ALS-associated protein FIG4 is localized in Pick and Lewy bodies, and also neuronal nuclear inclusions, in polyglutamine and intranuclear inclusion body diseases

• Published in: Neuropathology Vol. 34; no. 1; pp. 19 - 26
• Main Authors: Kon, Tomoya, Mori, Fumiaki, Tanji, Kunikazu, Miki, Yasuo, Toyoshima, Yasuko, Yoshida, Mari, Sasaki, Hidenao, Kakita, Akiyoshi, Takahashi, Hitoshi, Wakabayashi, Koichi
• Format: Journal Article
• Language: English
• Published: Australia Blackwell Publishing Ltd 01.02.2014; Wiley Subscription Services, Inc
• Subjects: Aged; Aged, 80 and over; Amyotrophic lateral sclerosis; Amyotrophic Lateral Sclerosis - enzymology; Amyotrophic Lateral Sclerosis - pathology; Brain - enzymology; Brain - pathology; Disease; endosomal-lysosomal pathway; FIG4; Flavoproteins - analysis; Humans; Intranuclear Inclusion Bodies - enzymology; Intranuclear Inclusion Bodies - pathology; Lewy Bodies - enzymology; Lewy Bodies - pathology; Lewy body; Medical research; Middle Aged; Neurodegenerative Diseases - enzymology; Neurodegenerative Diseases - pathology; Neurons - enzymology; Neurons - pathology; nuclear inclusion; Peptides - metabolism; Phosphoric Monoester Hydrolases - analysis; Pick body; Pick Disease of the Brain - enzymology; Pick Disease of the Brain - pathology; Proteins; FIG4; endosomal-lysosomal pathway; nuclear inclusion; Lewy body; Pick body
• ISSN: 0919-6544; 1440-1789; 1440-1789
• DOI: 10.1111/neup.12056

FIG4 is a phosphatase that regulates intracellular vesicle trafficking along the endosomal‐lysosomal pathway.
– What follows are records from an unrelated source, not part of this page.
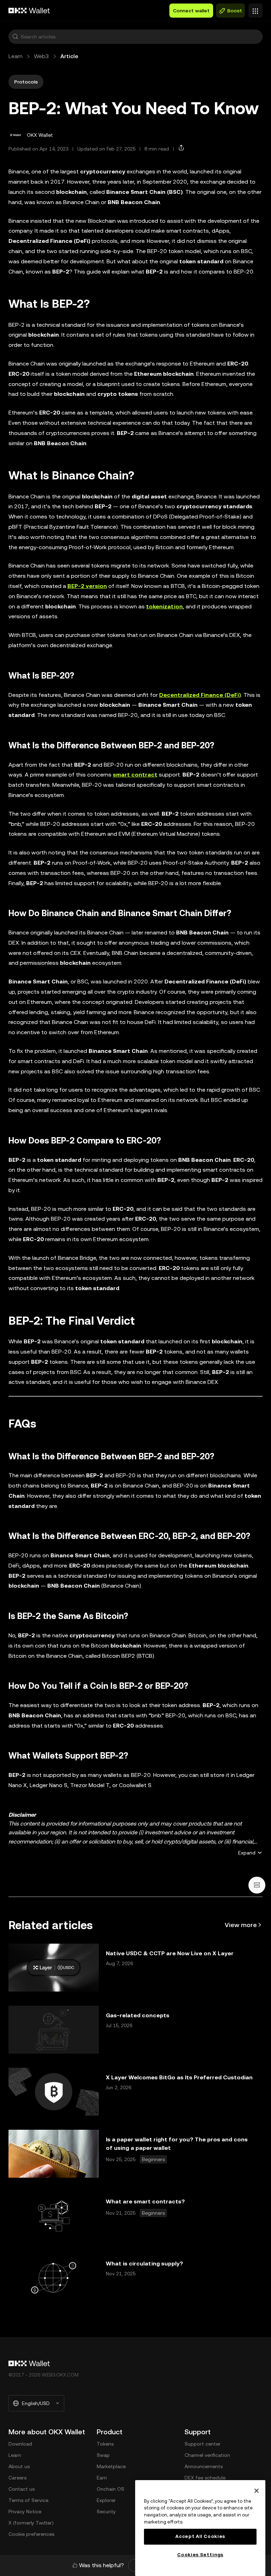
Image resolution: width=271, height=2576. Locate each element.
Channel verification (207, 2455)
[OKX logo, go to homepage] (29, 10)
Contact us (21, 2489)
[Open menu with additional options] (255, 9)
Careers (17, 2477)
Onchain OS (110, 2489)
Mutations of FIG4 lead to the development of Charcot‐Marie‐Tooth disease type 4J and amyotrophic lateral sclerosis (ALS). Moreover, ALS‐associated proteins (transactivation response DNA protein 43 (TDP‐43), fused in sarcoma (FUS), optineurin, ubiquilin‐2, charged mutivesicular body protein 2b (CHMP2B) and valosin‐containing protein) are involved in inclusion body formation in several neurodegenerative diseases. Using immunohistochemistry, we examined the brains and spinal cords of patients with various neurodegenerative diseases, including sporadic TDP‐43 proteinopathy (ALS and frontotemporal lobar degeneration). TDP‐43 proteinopathy demonstrated no FIG4 immunoreactivity in neuronal inclusions. However, FIG4 immunoreactivity was present in Pick bodies in Pick's disease, Lewy bodies in Parkinson's disease and dementia with Lewy bodies, neuronal nuclear inclusions in polyglutamine and intranuclear inclusion body diseases, and Marinesco and Hirano bodies in aged control subjects. These findings suggest that FIG4 is not incorporated in TDP‐43 inclusions and that it may have a common role in the formation or degradation of neuronal cytoplasmic and nuclear inclusions in several neurodegenerative diseases.